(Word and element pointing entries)
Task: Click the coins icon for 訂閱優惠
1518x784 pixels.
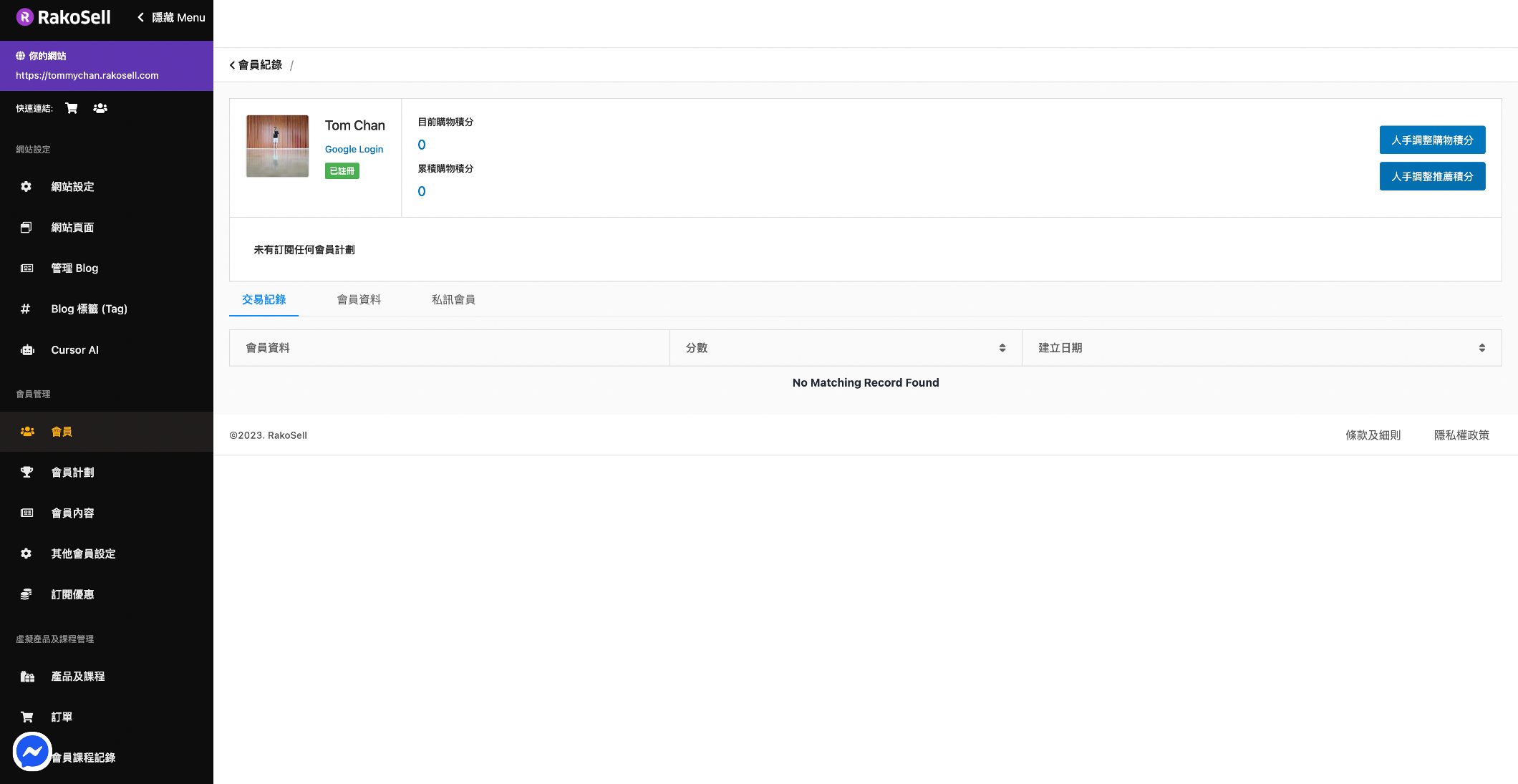Action: tap(26, 595)
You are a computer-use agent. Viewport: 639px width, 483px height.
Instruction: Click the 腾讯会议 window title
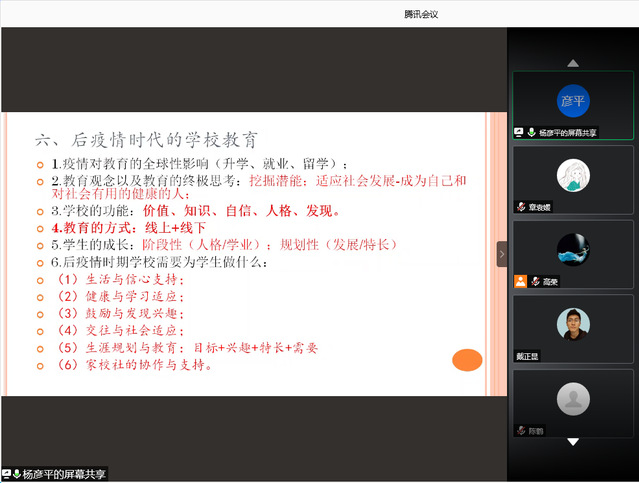pyautogui.click(x=421, y=14)
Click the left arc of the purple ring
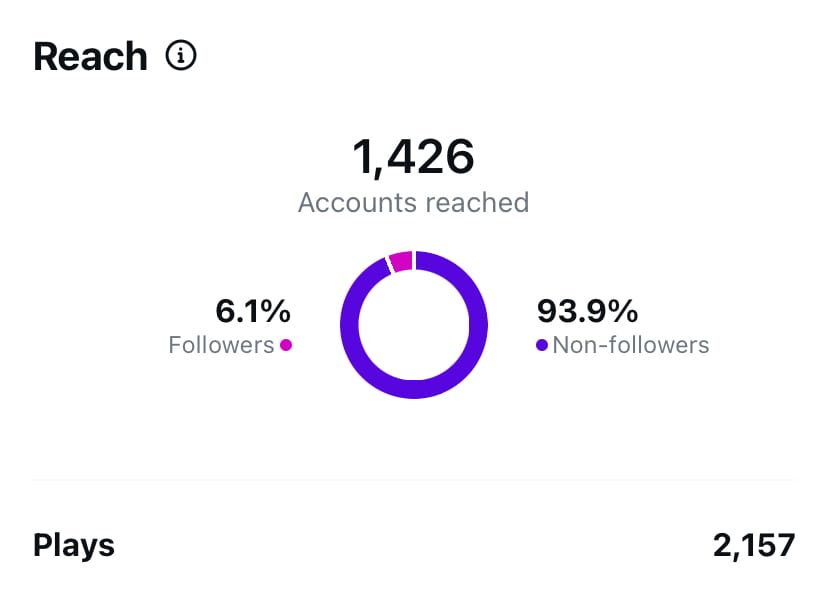The image size is (828, 605). 350,325
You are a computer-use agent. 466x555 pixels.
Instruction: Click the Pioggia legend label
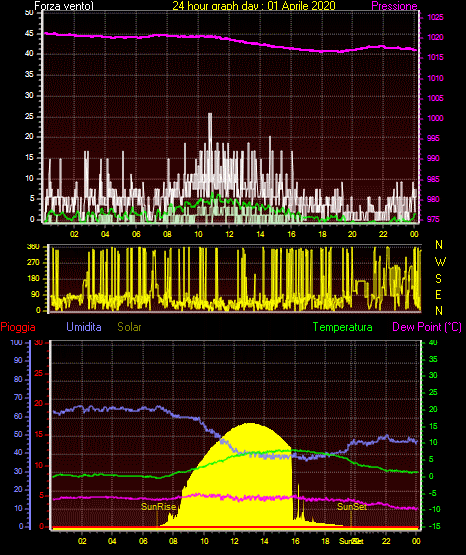pyautogui.click(x=18, y=327)
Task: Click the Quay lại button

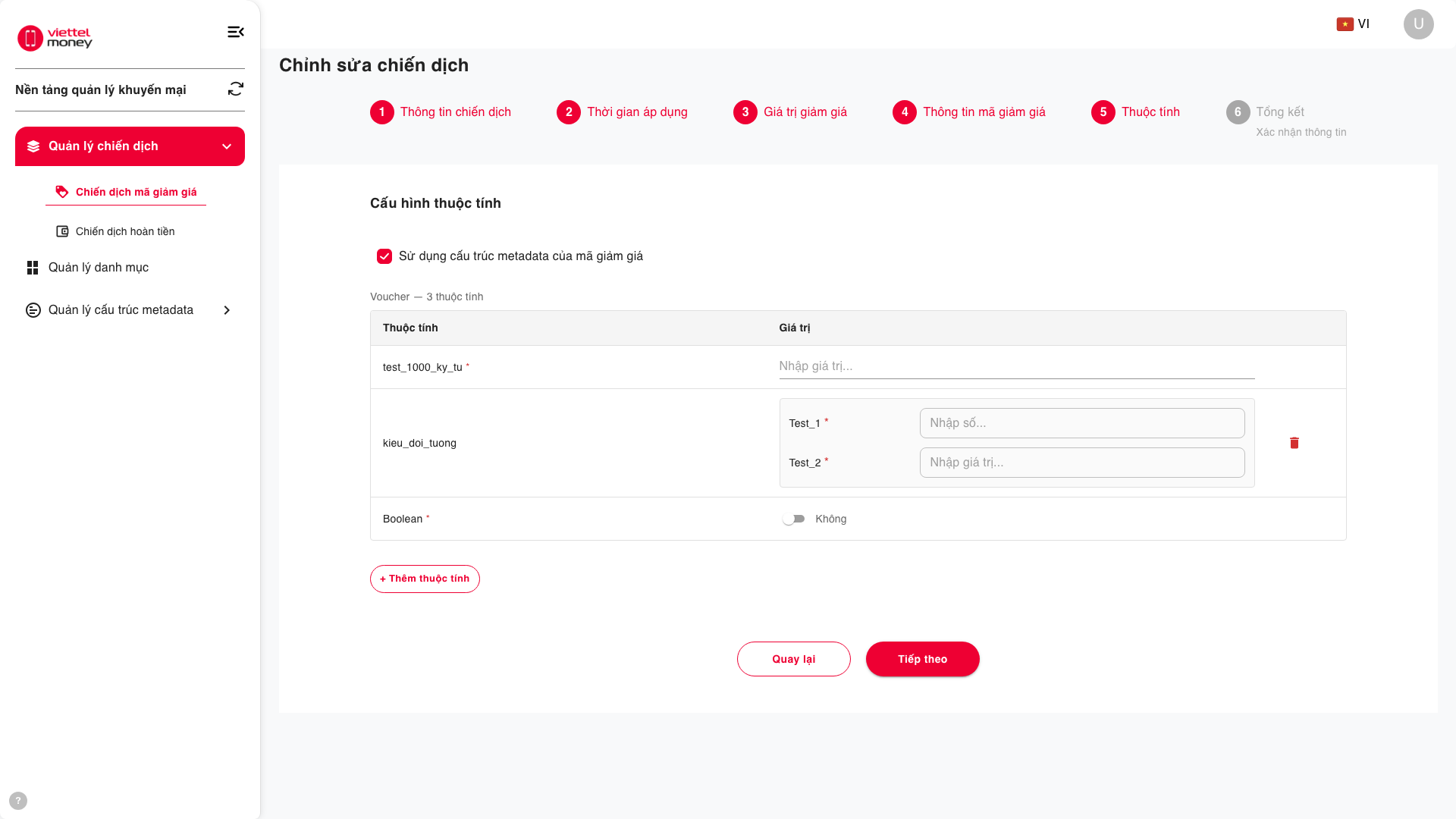Action: coord(793,659)
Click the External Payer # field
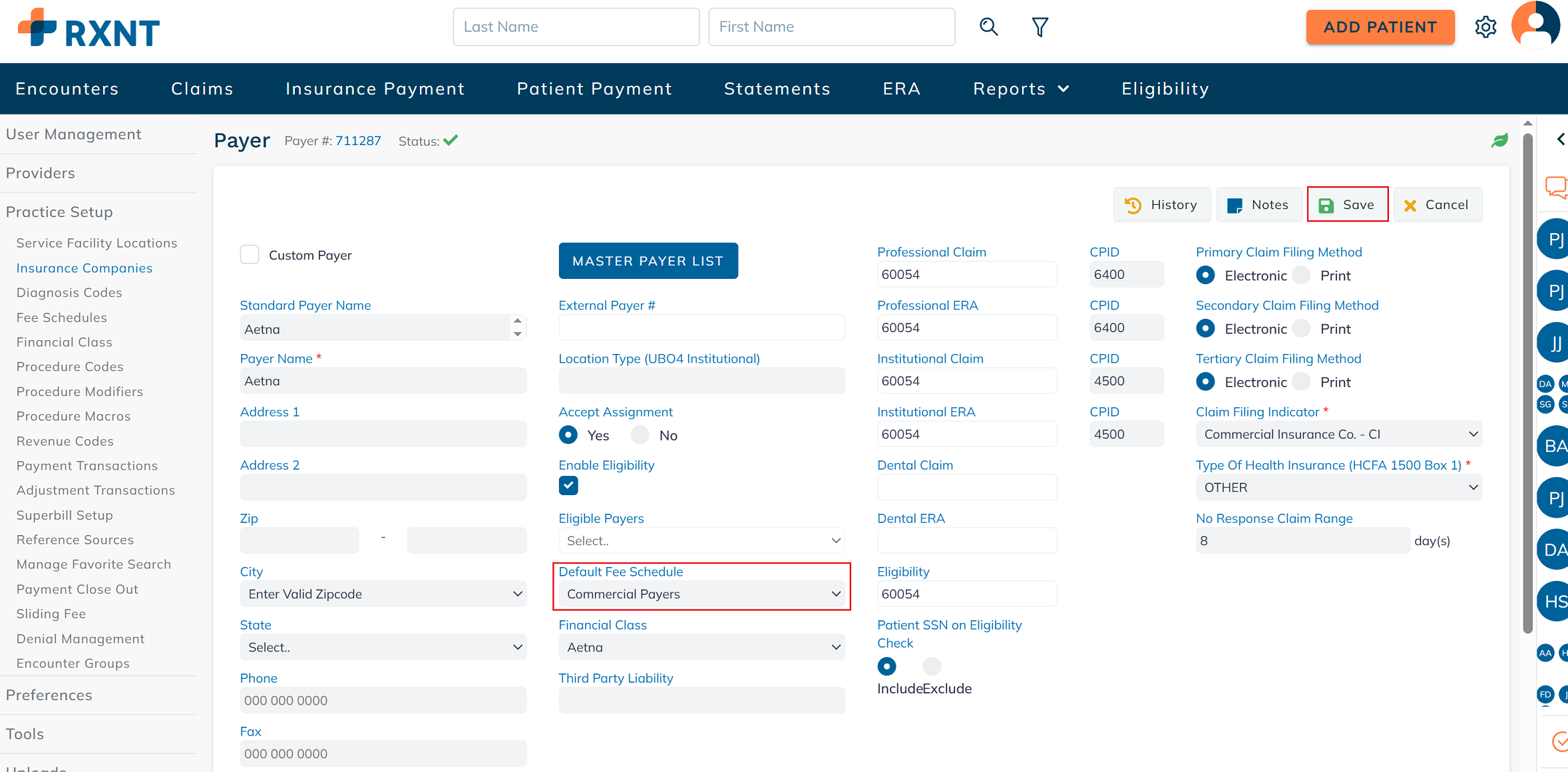The image size is (1568, 772). [x=701, y=328]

Goal: Please retype all of the records above line for line, without changing any wording, and leave the pictures out of your answer.

Result:
Task: Click the coins icon for 訂閱優惠
1518x784 pixels.
Action: tap(26, 595)
You are a computer-use agent. Viewport: 639px width, 483px height.
Instruction: Click the 腾讯会议 window title
pyautogui.click(x=421, y=14)
Click the left arc of the purple ring
The image size is (828, 605). 350,325
You are a computer-use agent. 466x555 pixels.
Instruction: Click the Pioggia legend label
pyautogui.click(x=18, y=327)
Task: Click the Quay lại button

Action: coord(793,659)
Click the External Payer # field
The image size is (1568, 772). [x=701, y=328]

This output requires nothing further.